_WORK ORDER_.
Every line of the data must be copied exactly.

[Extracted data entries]
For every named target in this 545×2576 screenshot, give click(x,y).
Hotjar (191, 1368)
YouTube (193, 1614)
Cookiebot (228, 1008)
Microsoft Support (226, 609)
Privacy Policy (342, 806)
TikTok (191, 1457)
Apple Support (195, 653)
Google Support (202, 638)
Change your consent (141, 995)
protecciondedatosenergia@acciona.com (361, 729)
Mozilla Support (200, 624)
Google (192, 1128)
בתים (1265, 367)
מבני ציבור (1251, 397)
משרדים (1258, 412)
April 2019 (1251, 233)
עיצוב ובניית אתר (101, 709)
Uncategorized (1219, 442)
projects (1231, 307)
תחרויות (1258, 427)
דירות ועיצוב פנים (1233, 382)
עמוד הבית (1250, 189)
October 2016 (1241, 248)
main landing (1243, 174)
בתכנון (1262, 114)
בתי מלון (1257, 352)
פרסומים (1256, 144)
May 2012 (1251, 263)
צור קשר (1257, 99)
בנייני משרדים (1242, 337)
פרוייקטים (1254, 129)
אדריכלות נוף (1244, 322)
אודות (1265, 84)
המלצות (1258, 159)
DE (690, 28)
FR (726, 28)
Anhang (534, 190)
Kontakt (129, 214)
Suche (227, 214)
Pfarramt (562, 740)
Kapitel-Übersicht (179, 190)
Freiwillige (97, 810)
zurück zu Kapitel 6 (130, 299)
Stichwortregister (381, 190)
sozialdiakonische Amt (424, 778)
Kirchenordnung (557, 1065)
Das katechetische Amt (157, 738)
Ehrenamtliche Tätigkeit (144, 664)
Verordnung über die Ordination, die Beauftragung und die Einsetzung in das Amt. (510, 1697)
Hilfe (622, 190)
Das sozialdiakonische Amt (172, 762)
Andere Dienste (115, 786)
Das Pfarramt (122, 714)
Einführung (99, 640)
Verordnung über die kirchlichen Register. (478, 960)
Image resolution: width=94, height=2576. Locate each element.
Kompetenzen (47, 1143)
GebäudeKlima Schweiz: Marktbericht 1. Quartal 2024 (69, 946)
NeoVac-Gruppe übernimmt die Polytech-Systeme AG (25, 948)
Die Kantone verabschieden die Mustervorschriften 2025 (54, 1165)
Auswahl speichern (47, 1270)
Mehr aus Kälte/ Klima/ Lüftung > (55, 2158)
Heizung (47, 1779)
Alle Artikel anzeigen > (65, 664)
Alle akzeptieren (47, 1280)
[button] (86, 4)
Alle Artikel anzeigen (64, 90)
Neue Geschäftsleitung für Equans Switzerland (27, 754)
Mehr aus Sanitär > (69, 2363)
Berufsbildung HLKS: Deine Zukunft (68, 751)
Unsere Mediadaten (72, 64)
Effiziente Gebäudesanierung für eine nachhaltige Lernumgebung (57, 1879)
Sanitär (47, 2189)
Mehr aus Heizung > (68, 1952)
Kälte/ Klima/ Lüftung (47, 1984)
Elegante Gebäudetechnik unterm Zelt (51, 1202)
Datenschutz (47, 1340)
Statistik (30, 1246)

_THE COMPLETED TASK_.
For every named target in this 545×2576 screenshot, give click(x,y).
Hotjar (191, 1368)
YouTube (193, 1614)
Cookiebot (228, 1008)
Microsoft Support (226, 609)
Privacy Policy (342, 806)
TikTok (191, 1457)
Apple Support (195, 653)
Google Support (202, 638)
Change your consent (141, 995)
protecciondedatosenergia@acciona.com (361, 729)
Mozilla Support (200, 624)
Google (192, 1128)
בתים (1265, 367)
מבני ציבור (1251, 397)
משרדים (1258, 412)
April 2019 (1251, 233)
עיצוב ובניית אתר (101, 709)
Uncategorized (1219, 442)
projects (1231, 307)
תחרויות (1258, 427)
דירות ועיצוב פנים (1233, 382)
עמוד הבית (1250, 189)
October 2016 (1241, 248)
main landing (1243, 174)
בתכנון (1262, 114)
בתי מלון (1257, 352)
פרסומים (1256, 144)
May 2012 (1251, 263)
צור קשר (1257, 99)
בנייני משרדים (1242, 337)
פרוייקטים (1254, 129)
אדריכלות נוף (1244, 322)
אודות (1265, 84)
המלצות (1258, 159)
DE (690, 28)
FR (726, 28)
Anhang (534, 190)
Kontakt (129, 214)
Suche (227, 214)
Pfarramt (562, 740)
Kapitel-Übersicht (179, 190)
Freiwillige (97, 810)
zurück zu Kapitel 6 (130, 299)
Stichwortregister (381, 190)
sozialdiakonische Amt (424, 778)
Kirchenordnung (557, 1065)
Das katechetische Amt (157, 738)
Ehrenamtliche Tätigkeit (144, 664)
Verordnung über die Ordination, die Beauftragung und die Einsetzung in das Amt. (510, 1697)
Hilfe (622, 190)
Das sozialdiakonische Amt (172, 762)
Andere Dienste (115, 786)
Das Pfarramt (122, 714)
Einführung (99, 640)
Verordnung über die kirchlichen Register. (478, 960)
Image resolution: width=94, height=2576. Locate each element.
Kompetenzen (47, 1143)
GebäudeKlima Schweiz: Marktbericht 1. Quartal 2024 (69, 946)
NeoVac-Gruppe übernimmt die Polytech-Systeme AG (25, 948)
Die Kantone verabschieden die Mustervorschriften 2025 (54, 1165)
Auswahl speichern (47, 1270)
Mehr aus Kälte/ Klima/ Lüftung > (55, 2158)
Heizung (47, 1779)
Alle Artikel anzeigen > (65, 664)
Alle akzeptieren (47, 1280)
[button] (86, 4)
Alle Artikel anzeigen (64, 90)
Neue Geschäftsleitung für Equans Switzerland (27, 754)
Mehr aus Sanitär > (69, 2363)
Berufsbildung HLKS: Deine Zukunft (68, 751)
Unsere Mediadaten (72, 64)
Effiziente Gebäudesanierung für eine nachhaltige Lernumgebung (57, 1879)
Sanitär (47, 2189)
Mehr aus Heizung > (68, 1952)
Kälte/ Klima/ Lüftung (47, 1984)
Elegante Gebäudetechnik unterm Zelt (51, 1202)
Datenschutz (47, 1340)
Statistik (30, 1246)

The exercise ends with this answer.